Note on property names: you can use spaces in your property names if you really want to, like “vice president”, but you should avoid it. “vicePresident” or “vice_president” would be better, because if the data is going to end up used in code later, the spaces can be problematic.

An array is used for expressing a flat list of things (like sibling elements in XML), and an object is used for expressing specific details about one thing (like element attributes in XML).

I could, for example, use an object to list cities, but because each property requires a name, I’d have to specify an arbitrary unique name for each entry:

{
    "city1": "Los Angeles",
    "city2": "New York",
    "city3": "Chicago"
}

In the interest of flexibility, I would rather use an array. That way, I can more easily add and subtract items. It’s also easier to use code later to find out how many cities are in the list or do something to them in order.

{
    "cities": ["New York","Los Angeles","Chicago"]   
}

The opposite is also true. I could use an array for a list of properties:

["Los Angeles","California",3819702]

I can use that as long as I remember that the first item in the list is the name of the city, the second item is the state it’s in, and the third item is the city’s population.

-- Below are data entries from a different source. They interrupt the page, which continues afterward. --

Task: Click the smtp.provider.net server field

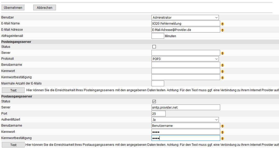Action: (x=186, y=107)
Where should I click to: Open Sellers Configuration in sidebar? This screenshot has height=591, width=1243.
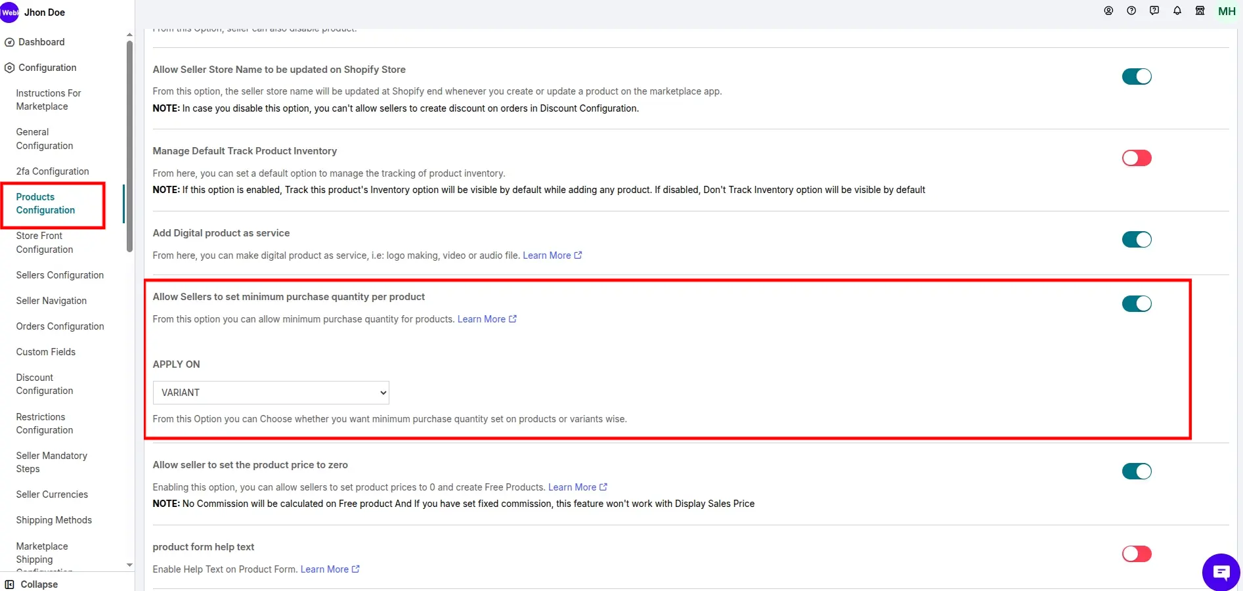(x=60, y=275)
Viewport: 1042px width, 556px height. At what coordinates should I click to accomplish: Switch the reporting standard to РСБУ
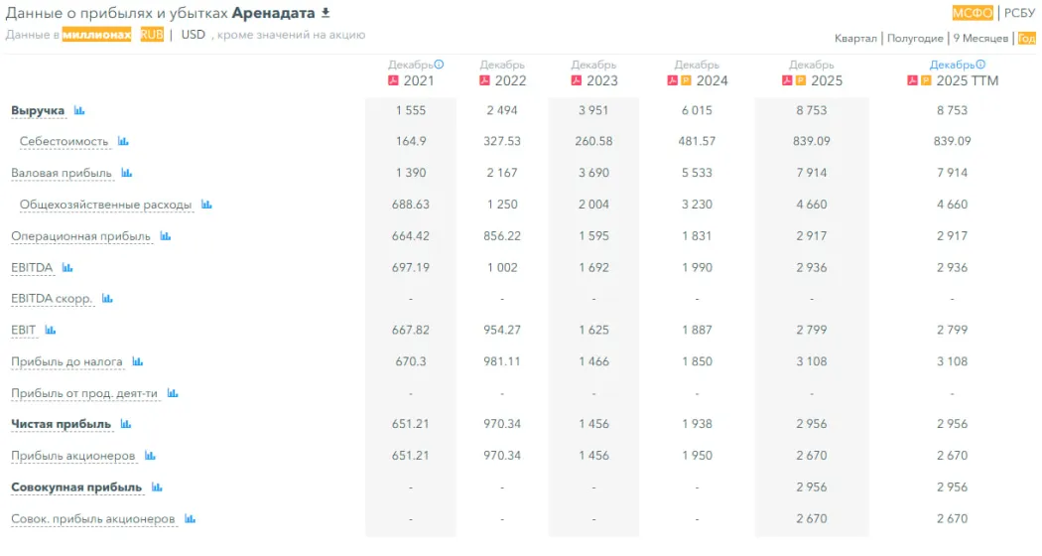tap(1019, 13)
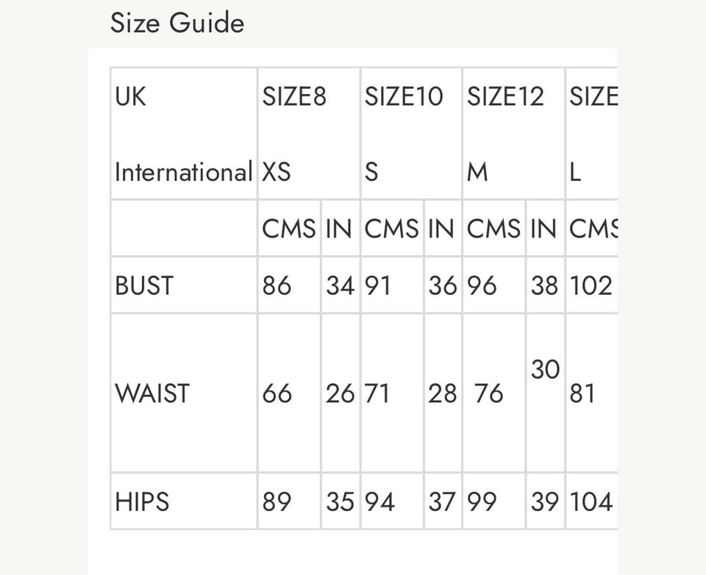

But why bother? Using an object is better, because these are unique properties about the city. An object is more descriptive. If I need to add or remove properties, it’s much easier:

{  
    "name": "Los Angeles",
    "state": "California",
    "population": 3819702
}

Once you grasp those twin concepts, JSON will make a lot more sense.

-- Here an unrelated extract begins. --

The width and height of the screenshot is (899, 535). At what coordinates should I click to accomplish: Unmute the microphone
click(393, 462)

  • Arrays are for flat lists of things. They have a size and a sequence. If you can have more than one instance of a thing, you want an array.
  • Objects are for unique descriptive details about something; the properties are written out like a list, but don’t think of them as a list. Think of an object like a profile.

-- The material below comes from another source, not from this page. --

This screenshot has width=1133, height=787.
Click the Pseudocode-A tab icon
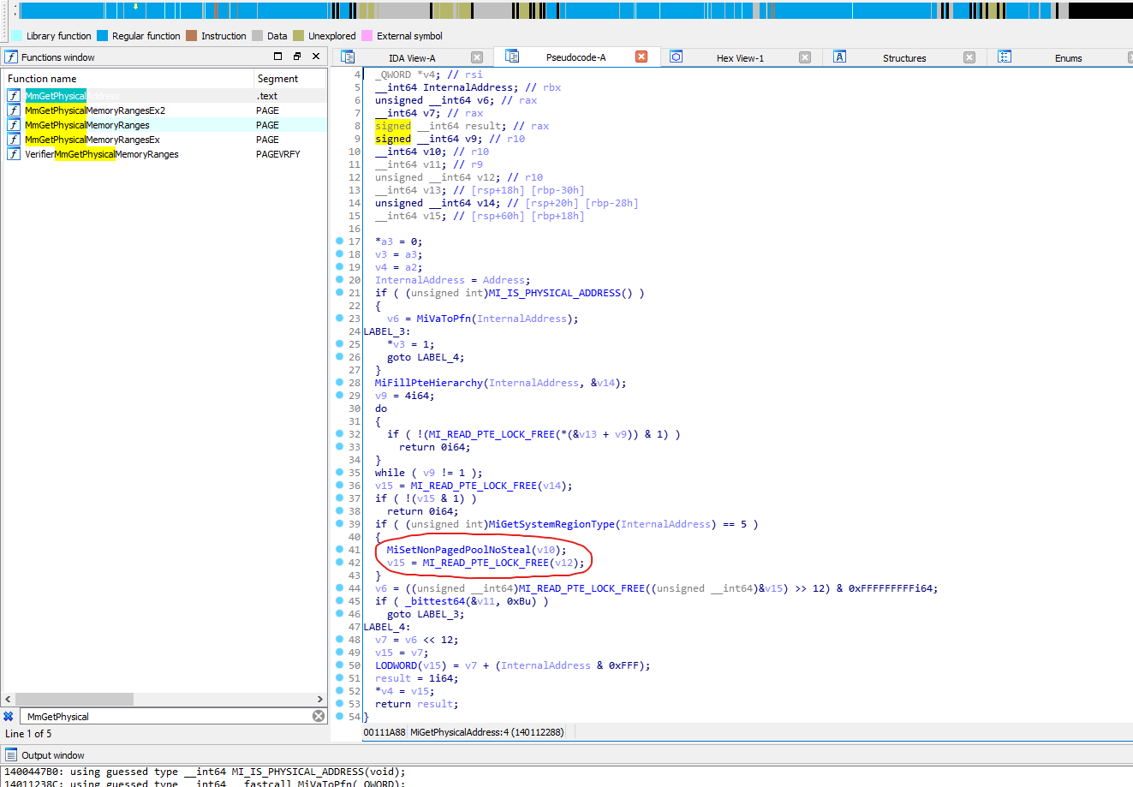(x=512, y=57)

JSON is made up entirely of those two kinds of nesting: objects and arrays. Each object can have other objects or arrays as values. Each array can have other arrays or objects as items in the list.

[
  {
    "name": "United States",
    "population": 311591917,
    "cities": [
      {
        "name": "New York",
        "population": 8336697
      },
      {
        "name": "Los Angeles",
        "population": 3819702
      }
    ]
  },
  {
    "name": "Italy",
    "population": 60626442,
    "cities": [
      {
        "name": "Rome",
        "population": 2777979
      },
      {
        "name": "Florence",
        "population": 357318
      }
    ]
  },   
]

This is an array, a list with two objects in it. Both objects represent countries. They have properties for the country name and population. Then they have a third property, “cities”, and its value is an array. That array contains two MORE objects, each representing a city with a name and population. It seems confusing, but it’s a pretty flexible, logical way to store this information once you wrap your head around it.

To sum up, when looking at JSON, you need to understand:

  • An array is a flat list of values. Those values can be simple data, or they can be arrays or objects themselves.
  • An object is a set of named properties describing something. Each one has a value, and that value can be simple data or it can be an array or an object itself.

Things to think about

If you have a choice between getting data as XML or JSON, get whichever you’re more comfortable with, unless the data is going to be plugged directly into a web application. If someone is going to power JavaScript with the data, you want JSON, which is very JavaScript-friendly.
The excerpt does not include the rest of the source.